Sub-Zero connaîtrait aussi des interactions avec les autres héros de la revue (Blue Bolt, le Twister et Dick Coke) qui établiraient que tous agissaient au sein d’un même univers partagé (une notion finalement pas toujours si répandue dans les comics des années 40). Les aventures du vénusien durerait ainsi jusqu’en mars 1944 (ce qui n’est certes pas la longévité d’un Superman ou d’un Flash mais quatre ans d’existence pour un héros du Golden Age, alors qu’il en apparaissait et disparaissait des dizaines chaque mois, ce n’est pas déshonorant du tout).
Dans son livre « The Ten-Cent Plague: The Great Comic-Book Scare And How It Changed America », l’historien de la BD David Hajdu liste Larry Antonette parmi les noms des auteurs qui furent frappés de plein fouet par la purge causée par l’hystérie anti-comics des années 50… Au point de ne plus y travailler par la suite.
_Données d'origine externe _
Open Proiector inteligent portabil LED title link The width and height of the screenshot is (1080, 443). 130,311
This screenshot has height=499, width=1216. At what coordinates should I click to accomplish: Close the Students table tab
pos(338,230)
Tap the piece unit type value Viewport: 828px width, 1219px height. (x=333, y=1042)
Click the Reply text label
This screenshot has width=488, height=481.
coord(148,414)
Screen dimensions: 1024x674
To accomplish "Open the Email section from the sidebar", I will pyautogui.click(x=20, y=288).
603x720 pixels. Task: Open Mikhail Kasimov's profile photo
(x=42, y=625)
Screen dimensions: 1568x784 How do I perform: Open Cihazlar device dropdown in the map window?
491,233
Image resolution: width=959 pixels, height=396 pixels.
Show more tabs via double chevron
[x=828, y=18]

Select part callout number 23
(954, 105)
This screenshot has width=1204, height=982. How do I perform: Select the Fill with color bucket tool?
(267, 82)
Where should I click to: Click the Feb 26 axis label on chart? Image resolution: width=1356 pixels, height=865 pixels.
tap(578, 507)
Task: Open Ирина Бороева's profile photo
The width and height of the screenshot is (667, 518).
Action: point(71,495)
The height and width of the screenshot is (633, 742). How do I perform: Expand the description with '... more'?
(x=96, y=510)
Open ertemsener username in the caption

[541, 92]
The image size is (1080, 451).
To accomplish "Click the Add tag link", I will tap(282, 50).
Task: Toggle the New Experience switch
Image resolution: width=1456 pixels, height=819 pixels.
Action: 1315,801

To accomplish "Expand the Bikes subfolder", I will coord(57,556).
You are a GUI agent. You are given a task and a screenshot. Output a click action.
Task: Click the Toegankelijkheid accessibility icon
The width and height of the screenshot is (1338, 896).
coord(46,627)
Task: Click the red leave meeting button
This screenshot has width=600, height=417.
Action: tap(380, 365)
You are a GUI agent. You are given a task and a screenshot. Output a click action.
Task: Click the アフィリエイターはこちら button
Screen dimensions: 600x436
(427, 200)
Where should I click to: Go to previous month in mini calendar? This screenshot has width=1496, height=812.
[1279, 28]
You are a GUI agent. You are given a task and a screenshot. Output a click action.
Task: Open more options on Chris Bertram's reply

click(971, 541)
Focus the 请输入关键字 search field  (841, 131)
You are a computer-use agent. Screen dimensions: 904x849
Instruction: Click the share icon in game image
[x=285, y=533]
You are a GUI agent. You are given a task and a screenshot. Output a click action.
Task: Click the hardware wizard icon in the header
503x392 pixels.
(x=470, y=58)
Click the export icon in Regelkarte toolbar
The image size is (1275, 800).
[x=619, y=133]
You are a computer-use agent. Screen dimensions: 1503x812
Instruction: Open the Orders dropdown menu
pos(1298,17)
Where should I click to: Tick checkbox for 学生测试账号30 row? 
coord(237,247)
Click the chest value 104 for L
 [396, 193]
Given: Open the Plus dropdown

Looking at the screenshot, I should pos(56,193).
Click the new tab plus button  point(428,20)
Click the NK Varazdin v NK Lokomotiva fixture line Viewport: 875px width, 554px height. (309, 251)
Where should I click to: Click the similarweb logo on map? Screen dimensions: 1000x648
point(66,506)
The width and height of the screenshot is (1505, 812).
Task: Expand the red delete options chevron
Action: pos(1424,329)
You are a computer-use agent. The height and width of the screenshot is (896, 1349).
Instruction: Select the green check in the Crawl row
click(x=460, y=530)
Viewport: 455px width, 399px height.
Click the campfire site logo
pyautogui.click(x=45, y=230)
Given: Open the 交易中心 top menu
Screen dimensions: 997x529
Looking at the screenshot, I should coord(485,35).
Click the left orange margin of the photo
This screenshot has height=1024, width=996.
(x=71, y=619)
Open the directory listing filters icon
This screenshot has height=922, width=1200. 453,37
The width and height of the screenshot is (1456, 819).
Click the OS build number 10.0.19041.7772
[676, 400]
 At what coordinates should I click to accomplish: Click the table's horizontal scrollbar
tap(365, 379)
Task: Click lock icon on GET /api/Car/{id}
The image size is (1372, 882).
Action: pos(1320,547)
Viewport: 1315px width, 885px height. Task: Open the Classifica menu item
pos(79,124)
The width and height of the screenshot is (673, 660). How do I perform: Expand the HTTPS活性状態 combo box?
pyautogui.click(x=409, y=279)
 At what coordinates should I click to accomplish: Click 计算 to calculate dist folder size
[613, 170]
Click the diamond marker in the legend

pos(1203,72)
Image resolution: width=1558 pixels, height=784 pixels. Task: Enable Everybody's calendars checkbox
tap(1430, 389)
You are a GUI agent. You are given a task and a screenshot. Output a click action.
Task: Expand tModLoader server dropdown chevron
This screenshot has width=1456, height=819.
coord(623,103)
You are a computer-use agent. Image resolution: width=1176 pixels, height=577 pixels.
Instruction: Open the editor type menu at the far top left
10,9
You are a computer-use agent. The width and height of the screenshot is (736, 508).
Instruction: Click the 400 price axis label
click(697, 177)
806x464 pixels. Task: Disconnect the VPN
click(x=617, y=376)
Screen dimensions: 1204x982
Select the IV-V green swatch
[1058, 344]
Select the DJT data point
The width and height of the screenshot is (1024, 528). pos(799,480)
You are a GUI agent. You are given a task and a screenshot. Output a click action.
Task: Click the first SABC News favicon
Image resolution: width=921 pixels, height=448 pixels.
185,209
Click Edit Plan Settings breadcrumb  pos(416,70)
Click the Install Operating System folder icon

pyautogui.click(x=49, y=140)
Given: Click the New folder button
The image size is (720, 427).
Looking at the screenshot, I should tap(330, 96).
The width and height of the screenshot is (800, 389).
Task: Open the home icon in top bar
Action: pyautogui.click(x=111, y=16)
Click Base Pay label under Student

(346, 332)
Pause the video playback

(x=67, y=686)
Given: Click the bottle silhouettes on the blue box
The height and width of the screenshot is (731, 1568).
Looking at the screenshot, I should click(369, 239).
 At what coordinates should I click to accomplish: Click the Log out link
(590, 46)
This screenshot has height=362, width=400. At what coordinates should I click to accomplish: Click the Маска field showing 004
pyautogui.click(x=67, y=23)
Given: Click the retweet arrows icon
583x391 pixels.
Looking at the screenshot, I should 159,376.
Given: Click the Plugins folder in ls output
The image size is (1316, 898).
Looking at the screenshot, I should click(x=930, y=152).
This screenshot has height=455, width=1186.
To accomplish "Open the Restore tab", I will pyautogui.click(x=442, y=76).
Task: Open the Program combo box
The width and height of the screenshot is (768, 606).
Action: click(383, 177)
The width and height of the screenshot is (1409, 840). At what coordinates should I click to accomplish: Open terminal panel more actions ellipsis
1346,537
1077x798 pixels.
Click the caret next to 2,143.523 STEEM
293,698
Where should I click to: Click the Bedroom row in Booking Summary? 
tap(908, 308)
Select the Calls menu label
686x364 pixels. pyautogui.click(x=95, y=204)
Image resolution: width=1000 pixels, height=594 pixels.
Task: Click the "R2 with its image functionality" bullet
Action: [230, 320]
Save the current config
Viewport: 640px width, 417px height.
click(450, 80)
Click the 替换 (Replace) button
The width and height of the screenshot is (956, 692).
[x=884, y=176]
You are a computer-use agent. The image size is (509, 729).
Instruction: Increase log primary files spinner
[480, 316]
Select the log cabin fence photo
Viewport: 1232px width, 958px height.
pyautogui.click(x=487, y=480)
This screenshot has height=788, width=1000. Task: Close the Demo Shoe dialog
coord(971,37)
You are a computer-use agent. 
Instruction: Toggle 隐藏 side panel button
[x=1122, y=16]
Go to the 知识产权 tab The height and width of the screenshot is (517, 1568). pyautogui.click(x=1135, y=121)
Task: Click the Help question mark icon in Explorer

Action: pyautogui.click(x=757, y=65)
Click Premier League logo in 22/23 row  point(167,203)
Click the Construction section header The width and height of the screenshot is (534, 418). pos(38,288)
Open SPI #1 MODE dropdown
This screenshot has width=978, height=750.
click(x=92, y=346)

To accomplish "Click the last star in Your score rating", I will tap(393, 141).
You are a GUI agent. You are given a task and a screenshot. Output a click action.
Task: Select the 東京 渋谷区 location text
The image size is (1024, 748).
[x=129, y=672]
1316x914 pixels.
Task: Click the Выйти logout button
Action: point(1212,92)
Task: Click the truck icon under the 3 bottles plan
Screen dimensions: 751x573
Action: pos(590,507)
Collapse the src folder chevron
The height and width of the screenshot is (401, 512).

D’ailleurs Novelty Press connaîtrait un sort du même ordre quand en 1949 la Curtis Publishing Company (inquiétée par la pression des associations familiales et la mauvaise réputation générale des BD) préféra liquider son label et se retirer des comics. Ironiquement c’est la disparition de Novelty qui causerait la réapparition de Sub-Zero. Les nouveaux propriétaires des magazines anciennement dirigés par Novelty allaient se contenter de faire de la réimpression d’anciens épisodes. Ainsi quelques aventures de Sub-Zero furent republiées entre 1950 et 1951 (à commencer par l’origine dont nous venons de discuter).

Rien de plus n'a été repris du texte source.